>>>>>

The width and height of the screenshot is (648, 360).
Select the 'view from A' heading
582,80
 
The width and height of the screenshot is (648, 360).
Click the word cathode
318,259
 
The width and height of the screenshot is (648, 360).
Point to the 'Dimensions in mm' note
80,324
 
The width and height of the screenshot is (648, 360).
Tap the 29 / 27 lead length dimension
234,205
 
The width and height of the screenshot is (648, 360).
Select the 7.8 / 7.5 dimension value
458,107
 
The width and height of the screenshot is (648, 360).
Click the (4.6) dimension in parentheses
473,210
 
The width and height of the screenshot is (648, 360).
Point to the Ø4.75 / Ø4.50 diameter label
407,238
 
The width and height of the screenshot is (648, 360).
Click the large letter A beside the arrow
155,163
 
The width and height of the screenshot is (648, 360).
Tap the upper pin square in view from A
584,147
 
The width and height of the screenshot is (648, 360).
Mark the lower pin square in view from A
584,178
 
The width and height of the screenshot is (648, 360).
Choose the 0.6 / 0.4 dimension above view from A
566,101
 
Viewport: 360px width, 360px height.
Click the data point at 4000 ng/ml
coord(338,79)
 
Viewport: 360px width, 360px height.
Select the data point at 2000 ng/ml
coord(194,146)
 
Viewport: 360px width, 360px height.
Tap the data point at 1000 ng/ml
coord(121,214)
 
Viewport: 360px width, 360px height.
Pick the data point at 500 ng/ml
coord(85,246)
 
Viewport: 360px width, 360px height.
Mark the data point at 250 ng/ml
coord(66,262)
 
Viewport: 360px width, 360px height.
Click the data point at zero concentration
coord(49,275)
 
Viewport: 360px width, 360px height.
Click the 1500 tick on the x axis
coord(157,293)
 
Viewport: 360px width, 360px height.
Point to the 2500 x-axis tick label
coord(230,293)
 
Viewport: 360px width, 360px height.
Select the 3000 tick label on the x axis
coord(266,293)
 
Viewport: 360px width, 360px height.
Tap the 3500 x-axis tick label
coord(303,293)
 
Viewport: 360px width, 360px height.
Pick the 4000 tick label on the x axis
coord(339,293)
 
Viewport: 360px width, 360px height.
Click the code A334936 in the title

<<<<<

=== STATED TASK ===
Find each line in the entries above that contains the word "square" and copy those lines out in full.

=== ANSWER FOR THIS EXERCISE ===
Tap the upper pin square in view from A
Mark the lower pin square in view from A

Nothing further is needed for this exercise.